* _PROBLEM DESCRIPTION_: For every line that contains the string "will", pull that line out of the material below.

* _THE DATA_:
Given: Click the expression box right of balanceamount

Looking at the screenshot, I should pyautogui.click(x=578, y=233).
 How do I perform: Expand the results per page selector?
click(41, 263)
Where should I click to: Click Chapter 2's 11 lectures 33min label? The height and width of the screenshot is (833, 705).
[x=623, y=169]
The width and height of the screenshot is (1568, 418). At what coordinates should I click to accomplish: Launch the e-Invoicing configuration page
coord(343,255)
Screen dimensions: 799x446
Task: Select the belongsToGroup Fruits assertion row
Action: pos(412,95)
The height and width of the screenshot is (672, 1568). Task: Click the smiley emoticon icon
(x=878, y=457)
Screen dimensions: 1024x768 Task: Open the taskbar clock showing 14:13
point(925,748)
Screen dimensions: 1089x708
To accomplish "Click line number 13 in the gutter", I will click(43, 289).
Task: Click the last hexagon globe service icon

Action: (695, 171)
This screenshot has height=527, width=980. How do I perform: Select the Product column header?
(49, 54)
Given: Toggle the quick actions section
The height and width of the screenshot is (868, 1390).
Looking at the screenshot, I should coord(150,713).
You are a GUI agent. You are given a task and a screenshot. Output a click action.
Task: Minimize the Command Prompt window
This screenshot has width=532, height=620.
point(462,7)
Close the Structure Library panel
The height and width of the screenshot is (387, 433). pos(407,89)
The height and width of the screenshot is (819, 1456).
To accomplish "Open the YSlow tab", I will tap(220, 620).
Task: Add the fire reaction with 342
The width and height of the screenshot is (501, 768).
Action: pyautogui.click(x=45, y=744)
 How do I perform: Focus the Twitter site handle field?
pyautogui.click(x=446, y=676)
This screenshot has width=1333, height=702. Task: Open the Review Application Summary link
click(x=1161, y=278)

* _ANSWER SECTION_:
To accomplish "Click line number 13 in the gutter", I will click(43, 289).
To accomplish "Open the YSlow tab", I will tap(220, 620).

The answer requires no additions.